YOUR INSTRUCTIONS » Express the lines between the line holding "Task: Open 常备力量第二总队教学质量评估" and the line holding "coord(360,1167)", inclusive, as a Markdown table with the columns Row and Line, numbering each row and omitting blank lines.

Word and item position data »
⟨

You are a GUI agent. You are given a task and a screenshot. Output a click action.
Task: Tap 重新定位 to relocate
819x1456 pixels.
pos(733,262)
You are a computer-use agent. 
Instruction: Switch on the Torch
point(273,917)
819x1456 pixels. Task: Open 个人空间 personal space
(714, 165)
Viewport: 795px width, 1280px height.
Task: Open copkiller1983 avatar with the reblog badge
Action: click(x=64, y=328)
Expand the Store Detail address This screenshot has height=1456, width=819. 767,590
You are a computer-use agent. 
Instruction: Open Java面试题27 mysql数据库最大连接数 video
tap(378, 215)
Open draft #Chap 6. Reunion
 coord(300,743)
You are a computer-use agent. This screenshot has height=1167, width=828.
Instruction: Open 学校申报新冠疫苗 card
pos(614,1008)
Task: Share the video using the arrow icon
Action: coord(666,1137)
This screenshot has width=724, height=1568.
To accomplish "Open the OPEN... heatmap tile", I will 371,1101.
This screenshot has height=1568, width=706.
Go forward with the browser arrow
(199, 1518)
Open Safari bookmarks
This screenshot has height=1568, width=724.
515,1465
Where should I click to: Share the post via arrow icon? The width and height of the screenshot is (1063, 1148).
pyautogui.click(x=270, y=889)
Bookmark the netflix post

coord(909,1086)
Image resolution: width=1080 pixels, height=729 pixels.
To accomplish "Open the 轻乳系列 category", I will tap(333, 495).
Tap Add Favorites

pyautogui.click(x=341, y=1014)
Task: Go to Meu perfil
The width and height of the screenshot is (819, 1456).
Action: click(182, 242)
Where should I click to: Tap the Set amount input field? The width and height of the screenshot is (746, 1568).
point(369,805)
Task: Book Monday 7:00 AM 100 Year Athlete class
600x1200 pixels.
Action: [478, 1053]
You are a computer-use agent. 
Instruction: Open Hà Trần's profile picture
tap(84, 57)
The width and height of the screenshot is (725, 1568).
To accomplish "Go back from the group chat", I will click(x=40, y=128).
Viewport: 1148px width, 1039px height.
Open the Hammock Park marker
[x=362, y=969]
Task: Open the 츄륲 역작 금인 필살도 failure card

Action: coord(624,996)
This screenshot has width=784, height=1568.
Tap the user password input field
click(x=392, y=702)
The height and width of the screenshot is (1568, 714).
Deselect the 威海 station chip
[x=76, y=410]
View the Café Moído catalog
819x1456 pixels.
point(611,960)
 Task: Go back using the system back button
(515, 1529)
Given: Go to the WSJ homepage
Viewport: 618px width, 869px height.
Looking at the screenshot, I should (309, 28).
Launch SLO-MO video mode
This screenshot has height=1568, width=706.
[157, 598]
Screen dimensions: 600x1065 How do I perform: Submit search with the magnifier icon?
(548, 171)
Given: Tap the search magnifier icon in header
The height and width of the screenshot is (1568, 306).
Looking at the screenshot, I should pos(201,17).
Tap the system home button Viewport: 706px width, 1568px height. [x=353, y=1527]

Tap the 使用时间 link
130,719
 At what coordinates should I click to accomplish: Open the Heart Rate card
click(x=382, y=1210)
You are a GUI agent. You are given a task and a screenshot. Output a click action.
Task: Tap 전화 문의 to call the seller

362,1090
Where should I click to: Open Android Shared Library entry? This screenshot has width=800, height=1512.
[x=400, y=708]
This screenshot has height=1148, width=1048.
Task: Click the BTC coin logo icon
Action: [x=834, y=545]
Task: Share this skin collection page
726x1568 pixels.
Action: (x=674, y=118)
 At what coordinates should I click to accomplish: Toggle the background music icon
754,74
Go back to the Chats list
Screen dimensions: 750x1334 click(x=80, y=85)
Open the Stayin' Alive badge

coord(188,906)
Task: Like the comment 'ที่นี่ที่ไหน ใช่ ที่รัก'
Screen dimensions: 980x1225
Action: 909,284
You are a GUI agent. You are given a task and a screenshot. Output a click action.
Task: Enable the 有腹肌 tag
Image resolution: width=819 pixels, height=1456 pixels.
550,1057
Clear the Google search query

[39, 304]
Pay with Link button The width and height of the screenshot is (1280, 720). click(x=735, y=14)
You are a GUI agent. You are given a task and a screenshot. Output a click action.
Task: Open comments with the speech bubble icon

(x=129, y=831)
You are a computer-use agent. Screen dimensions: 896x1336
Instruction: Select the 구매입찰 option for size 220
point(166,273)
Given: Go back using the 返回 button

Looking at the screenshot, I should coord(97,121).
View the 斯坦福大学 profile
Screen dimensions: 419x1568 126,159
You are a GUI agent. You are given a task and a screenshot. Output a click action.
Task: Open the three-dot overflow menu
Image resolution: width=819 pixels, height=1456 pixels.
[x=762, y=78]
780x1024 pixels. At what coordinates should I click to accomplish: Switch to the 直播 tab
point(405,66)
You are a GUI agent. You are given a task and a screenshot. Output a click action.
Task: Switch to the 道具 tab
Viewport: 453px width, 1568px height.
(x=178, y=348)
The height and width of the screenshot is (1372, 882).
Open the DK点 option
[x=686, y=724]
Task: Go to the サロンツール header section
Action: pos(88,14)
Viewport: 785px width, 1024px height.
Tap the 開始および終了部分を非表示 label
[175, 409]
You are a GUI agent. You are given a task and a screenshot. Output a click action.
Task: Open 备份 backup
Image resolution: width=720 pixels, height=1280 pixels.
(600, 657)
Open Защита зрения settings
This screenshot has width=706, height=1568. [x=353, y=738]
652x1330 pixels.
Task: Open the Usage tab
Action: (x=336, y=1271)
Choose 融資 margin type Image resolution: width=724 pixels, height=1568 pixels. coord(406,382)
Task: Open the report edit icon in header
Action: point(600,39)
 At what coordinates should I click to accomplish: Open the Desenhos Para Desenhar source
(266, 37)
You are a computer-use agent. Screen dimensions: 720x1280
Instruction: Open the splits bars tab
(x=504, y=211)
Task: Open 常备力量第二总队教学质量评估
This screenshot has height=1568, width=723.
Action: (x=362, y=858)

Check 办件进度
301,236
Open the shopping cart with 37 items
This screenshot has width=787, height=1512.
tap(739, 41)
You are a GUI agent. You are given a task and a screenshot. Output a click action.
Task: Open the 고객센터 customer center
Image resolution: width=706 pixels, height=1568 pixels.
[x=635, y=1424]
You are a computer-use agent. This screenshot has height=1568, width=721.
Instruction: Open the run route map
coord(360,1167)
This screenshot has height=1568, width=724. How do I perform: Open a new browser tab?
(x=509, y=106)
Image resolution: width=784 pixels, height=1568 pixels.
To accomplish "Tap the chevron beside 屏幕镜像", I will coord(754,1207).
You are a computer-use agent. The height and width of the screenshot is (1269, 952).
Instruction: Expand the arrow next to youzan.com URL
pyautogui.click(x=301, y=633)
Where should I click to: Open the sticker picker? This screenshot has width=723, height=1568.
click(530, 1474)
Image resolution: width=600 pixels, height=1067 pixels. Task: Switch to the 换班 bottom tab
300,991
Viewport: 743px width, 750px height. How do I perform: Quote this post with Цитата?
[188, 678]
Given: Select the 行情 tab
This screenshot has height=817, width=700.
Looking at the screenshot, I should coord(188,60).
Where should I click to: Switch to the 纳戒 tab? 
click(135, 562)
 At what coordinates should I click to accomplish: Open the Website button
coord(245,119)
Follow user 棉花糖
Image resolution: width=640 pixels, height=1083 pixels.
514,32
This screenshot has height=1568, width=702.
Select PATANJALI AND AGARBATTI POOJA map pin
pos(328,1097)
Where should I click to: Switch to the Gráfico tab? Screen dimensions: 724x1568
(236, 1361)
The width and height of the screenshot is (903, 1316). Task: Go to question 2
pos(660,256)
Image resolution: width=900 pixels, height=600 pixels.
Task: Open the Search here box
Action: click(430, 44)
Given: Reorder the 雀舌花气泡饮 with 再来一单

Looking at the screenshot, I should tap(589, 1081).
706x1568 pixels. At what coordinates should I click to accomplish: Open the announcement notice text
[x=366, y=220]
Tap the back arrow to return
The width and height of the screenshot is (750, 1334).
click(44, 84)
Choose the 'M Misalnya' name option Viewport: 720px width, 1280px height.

⟩

WRITTEN RESPONSE »
| Row | Line |
|---|---|
| 1 | Task: Open 常备力量第二总队教学质量评估 |
| 2 | This screenshot has height=1568, width=723. |
| 3 | Action: (x=362, y=858) |
| 4 | Check 办件进度 |
| 5 | 301,236 |
| 6 | Open the shopping cart with 37 items |
| 7 | This screenshot has width=787, height=1512. |
| 8 | tap(739, 41) |
| 9 | You are a GUI agent. You are given a task and a screenshot. Output a click action. |
| 10 | Task: Open the 고객센터 customer center |
| 11 | Image resolution: width=706 pixels, height=1568 pixels. |
| 12 | [x=635, y=1424] |
| 13 | You are a computer-use agent. This screenshot has height=1568, width=721. |
| 14 | Instruction: Open the run route map |
| 15 | coord(360,1167) |